Many analytical tools integrate with Microsoft Excel, and for a simple reason: People who crunch numbers for a living spend a lot of time with spreadsheets. SQL Server 2005's data-mining algorithms offer powerful capabilities for analyzing data, but Microsoft didn't provide any out-of-the box tools for delivering data mining to the desktop until recently. In February 2007, Microsoft delivered the Data Mining Add-ins for Office 2007, which let you take advantage of SQL Server 2005 predictive analytics in Excel 2007 and Microsoft Office Visio 2007. Let's walk through the installation and configuration of the Data Mining Add-ins and look at a comprehensive sample. We'll focus on one add-in tool in particular: the Data Mining Client for Excel.
Installation and Initial Configuration
Before installing the add-ins, make sure Excel 2007 and the Microsoft .NET Framework 2.0 are installed on your machine. Additionally, run Office Setup from the Control Panel Add/Remove Programs applet to ensure that the .NET Programmability Support component is installed under Excel. (This component is included with the default installation of Excel.) Lastly, you'll need access to an instance of SQL Server 2005 Analysis Services, though this instance doesn't have to reside on your machine. I recommend that you also install the AdventureWorks Analysis Services database sample. (The Microsoft article "Running Setup to Install AdventureWorks Sample Databases and Samples," http://msdn2.microsoft.com/en-us/library/ms143804.aspx, explains how to install the sample.)
Next, download and install the Data Mining Add-ins. (For download details, go to http://go.microsoft.com/fwlink/?LinkId=82754.) In the Feature Selection window, which you'll see after you begin the installation process on your local machine, make sure the following features, at a minimum, are set to be installed on the local hard drive:
- Data Mining Client for Excel, which lets you run through the full datamining process within Excel 2007
- Server Configuration Utility, which lets you set Analysis Services server properties specific to data mining and create a database for storing models.

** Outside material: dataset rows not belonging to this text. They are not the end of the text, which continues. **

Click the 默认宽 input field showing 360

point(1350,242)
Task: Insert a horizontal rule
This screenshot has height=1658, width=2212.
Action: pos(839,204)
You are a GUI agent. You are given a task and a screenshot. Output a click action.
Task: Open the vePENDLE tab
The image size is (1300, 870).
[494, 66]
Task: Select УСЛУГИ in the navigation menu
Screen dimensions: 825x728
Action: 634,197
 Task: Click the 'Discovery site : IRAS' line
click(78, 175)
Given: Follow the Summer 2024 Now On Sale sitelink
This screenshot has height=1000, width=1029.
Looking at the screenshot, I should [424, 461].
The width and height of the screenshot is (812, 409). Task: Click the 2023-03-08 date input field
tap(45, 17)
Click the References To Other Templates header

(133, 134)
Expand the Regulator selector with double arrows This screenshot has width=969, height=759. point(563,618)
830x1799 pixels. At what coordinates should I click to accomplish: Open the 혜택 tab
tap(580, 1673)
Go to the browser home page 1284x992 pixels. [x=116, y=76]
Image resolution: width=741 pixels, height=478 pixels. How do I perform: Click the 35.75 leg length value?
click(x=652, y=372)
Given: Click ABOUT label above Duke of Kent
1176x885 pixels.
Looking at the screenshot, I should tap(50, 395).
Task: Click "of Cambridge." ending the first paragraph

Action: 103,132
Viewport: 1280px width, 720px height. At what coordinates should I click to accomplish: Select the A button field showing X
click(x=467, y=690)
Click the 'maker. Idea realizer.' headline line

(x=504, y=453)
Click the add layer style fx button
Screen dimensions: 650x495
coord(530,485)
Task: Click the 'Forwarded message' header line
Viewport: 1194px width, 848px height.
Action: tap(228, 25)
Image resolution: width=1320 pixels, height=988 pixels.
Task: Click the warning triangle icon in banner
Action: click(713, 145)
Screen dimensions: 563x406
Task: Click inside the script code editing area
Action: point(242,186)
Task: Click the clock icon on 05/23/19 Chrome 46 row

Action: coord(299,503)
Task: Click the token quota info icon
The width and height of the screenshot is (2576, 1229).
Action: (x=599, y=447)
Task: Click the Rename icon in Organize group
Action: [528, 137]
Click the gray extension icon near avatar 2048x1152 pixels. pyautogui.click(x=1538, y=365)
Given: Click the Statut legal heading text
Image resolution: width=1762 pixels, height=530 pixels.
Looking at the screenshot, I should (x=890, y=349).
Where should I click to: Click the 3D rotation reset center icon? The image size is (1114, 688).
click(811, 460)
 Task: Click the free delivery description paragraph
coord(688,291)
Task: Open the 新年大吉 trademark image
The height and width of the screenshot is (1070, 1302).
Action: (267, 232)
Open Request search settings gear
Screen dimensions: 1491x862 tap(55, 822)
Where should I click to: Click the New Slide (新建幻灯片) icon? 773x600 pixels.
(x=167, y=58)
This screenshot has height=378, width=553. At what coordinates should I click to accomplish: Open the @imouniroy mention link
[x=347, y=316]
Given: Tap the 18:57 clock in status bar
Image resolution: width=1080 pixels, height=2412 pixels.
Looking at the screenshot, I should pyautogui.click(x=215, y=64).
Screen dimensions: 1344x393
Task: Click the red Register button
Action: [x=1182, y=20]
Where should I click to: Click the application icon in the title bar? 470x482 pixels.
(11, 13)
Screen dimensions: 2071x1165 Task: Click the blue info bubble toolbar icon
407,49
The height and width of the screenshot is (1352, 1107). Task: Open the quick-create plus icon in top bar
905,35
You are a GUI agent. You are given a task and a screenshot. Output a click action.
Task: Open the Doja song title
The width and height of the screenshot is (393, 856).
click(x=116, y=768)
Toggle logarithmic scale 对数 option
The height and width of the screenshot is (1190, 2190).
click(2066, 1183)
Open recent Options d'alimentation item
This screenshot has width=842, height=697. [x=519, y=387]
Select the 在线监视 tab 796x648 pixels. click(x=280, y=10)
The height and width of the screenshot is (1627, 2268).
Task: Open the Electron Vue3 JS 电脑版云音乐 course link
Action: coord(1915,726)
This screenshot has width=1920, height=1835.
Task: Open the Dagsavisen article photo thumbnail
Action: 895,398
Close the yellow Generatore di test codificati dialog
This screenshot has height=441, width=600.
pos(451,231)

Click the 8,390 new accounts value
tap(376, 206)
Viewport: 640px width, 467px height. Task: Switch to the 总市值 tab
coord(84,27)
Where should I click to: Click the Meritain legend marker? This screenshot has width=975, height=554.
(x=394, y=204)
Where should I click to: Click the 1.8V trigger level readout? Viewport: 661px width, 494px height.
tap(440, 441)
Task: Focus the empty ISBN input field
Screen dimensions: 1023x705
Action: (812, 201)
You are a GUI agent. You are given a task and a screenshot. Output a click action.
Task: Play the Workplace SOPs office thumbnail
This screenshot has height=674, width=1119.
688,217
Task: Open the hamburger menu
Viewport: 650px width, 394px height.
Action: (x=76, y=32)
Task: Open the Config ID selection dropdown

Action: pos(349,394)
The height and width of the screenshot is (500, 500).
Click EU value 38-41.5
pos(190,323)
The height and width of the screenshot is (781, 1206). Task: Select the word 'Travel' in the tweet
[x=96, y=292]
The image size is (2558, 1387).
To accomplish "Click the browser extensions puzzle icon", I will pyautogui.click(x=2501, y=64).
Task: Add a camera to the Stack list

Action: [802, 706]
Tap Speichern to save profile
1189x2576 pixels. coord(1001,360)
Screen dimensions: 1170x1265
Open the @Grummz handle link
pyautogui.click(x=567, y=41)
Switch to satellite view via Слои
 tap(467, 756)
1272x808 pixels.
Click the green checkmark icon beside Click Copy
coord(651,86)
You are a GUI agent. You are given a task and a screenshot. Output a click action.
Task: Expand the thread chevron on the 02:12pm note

After the installation is complete, click Start, All Programs, SQL Server 2005 DM Add-Ins, Server Configuration Utility.The configuration utility sets the Analysis Services Data Mining\AllowSessionMiningModels server property to True, then creates the DMAddinsDB database to use for creating temporary and permanent data models. You can also view the documentation that comes with the Data Mining Add-ins if you prefer to configure your server and create a database manually.
A Data-Mining Primer
At a high level, data mining is the process of finding information (e.g., patterns, trends) in large volumes of data in an automated or semi-automated manner. The classic example of the value of data mining is its use in cross selling. For example, when I buy a book online, the vendor might query its database for customers who bought the same book and display other titles those customers purchased.
SQL Server 2005 ships with nine data-mining algorithms, each of which is suited to a different type of problem, such as forecasting sales, identifying fraudulent transactions and claims, or segmenting customers into different profiles. Each situation involves the use of historical data to build a model to predict a future state or to better understand the current state. Data-mining literature (including SQL Server Books Online—BOL) typically groups algorithms into different types (or tasks). An example of a data-mining type is Classification, which categorizes historical data around a predictable attribute. The Microsoft Decision Trees algorithm is a classification algorithm.
So, data mining helps solve problems, but how exactly does one mine data? Using BOL as a reference, let's look at the data-mining process in terms of six basic steps:
- Define the business problem.
- Prepare the historical data.
- Explore/validate the historical data.
- Build the data-mining model.
- Explore/validate the model.
- Deploy and update model.
The example I use is similar to Lesson 2: Building a Targeted Mailing Scenario in the data-mining tutorial that ships with SQL Server 2005. (For more information about the tutorial, see SQL Server 2005 BOL "Data Mining Tutorial," http://msdn2.microsoft.com/en-us/library/ms167167.aspx.) Assuming you've installed the AdventureWorks Analysis Services database sample, you can review the BOL datamining tutorial and the accompanying data-mining models for additional insight.
A Data-Mining Scenario
A typical data-mining scenario you might encounter is that of classifying customers so you can build a targeted mailing list. Let's walk through this scenario using the BOL six-step data-mining process as a guide.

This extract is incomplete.